Available records:
——————

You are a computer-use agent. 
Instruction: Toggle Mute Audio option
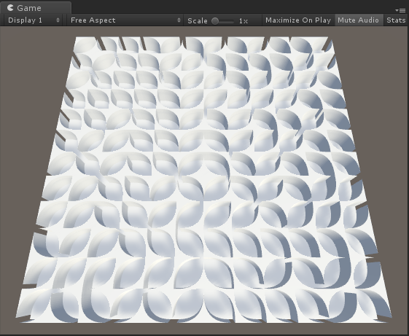click(x=358, y=20)
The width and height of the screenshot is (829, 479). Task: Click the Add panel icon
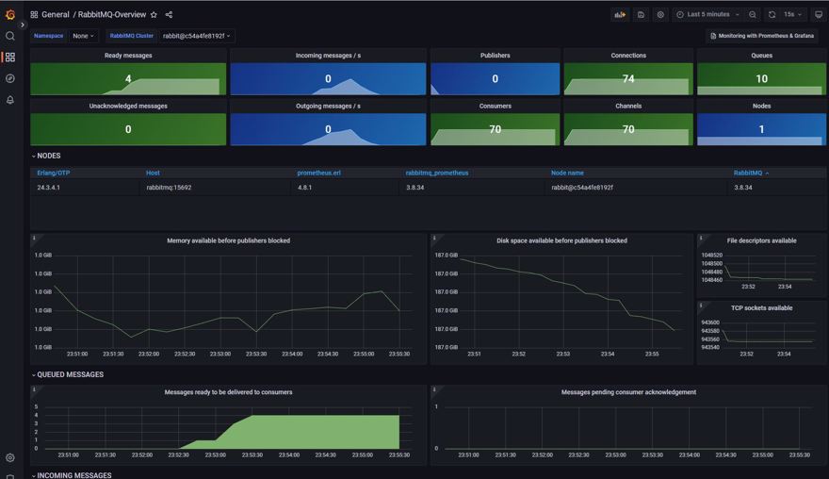click(620, 15)
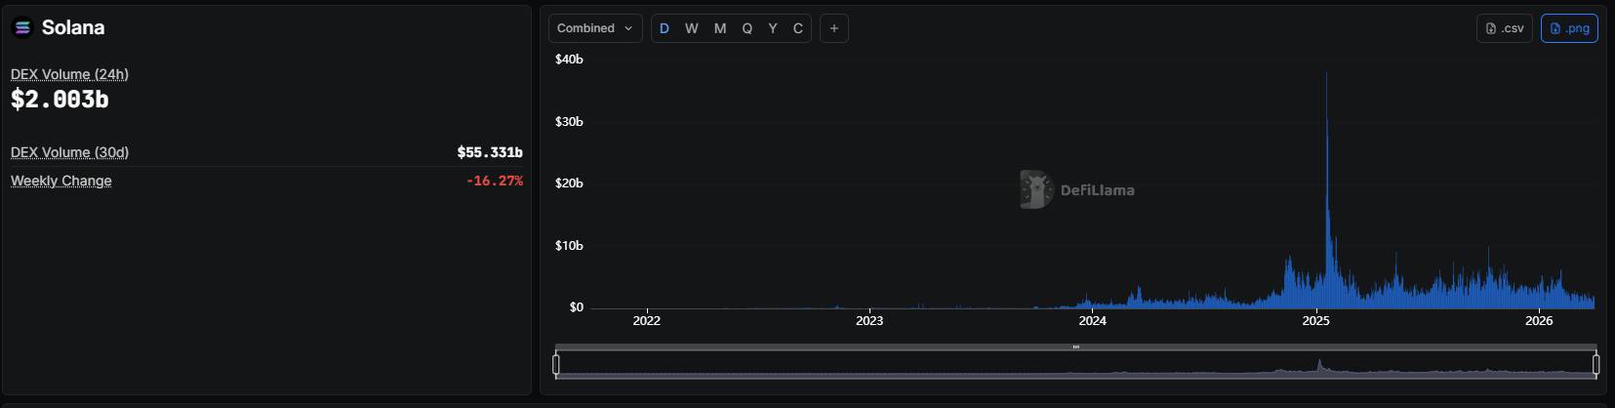Click the Solana logo icon
The image size is (1615, 408).
22,28
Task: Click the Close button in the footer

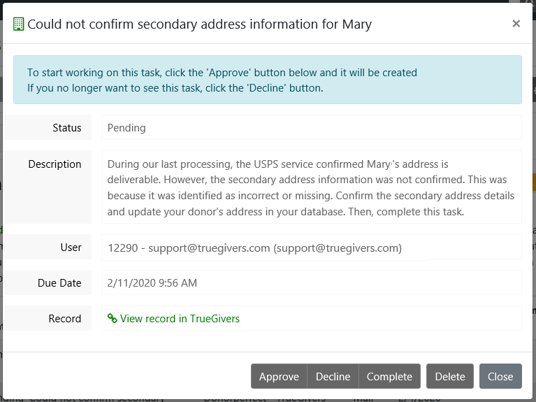Action: pos(500,376)
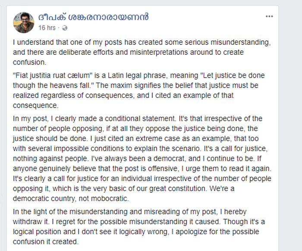Click the phrase "I apologize for the possible"
Image resolution: width=302 pixels, height=251 pixels.
click(x=215, y=232)
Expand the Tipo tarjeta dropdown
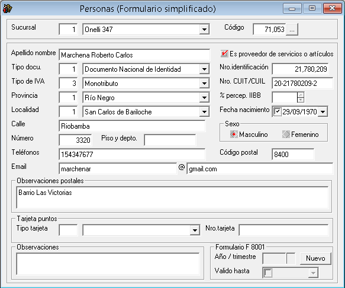Image resolution: width=345 pixels, height=288 pixels. coord(195,231)
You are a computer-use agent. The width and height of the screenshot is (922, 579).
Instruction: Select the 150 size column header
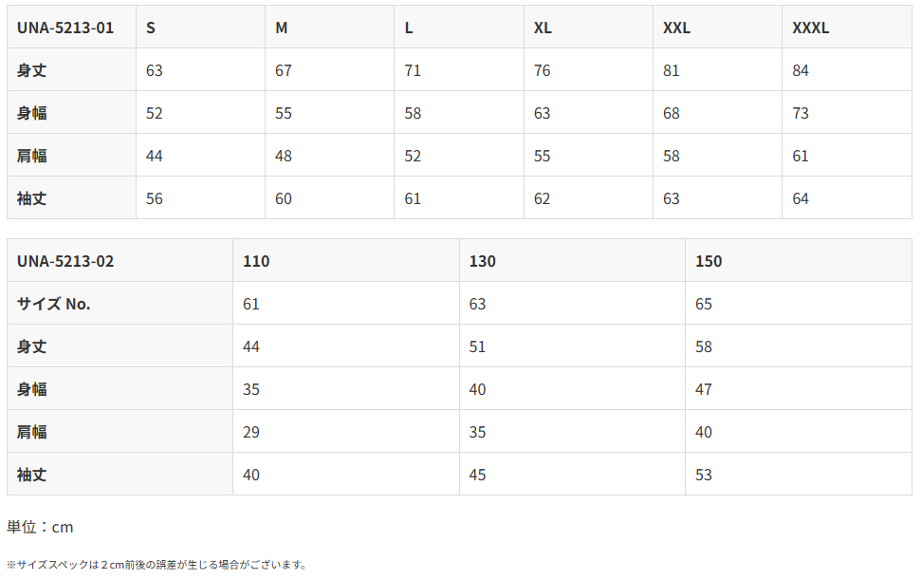pyautogui.click(x=799, y=260)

——————

Work required: Only a number is wanted here: how many lines of the material contain the string "computer".

Final answer: 2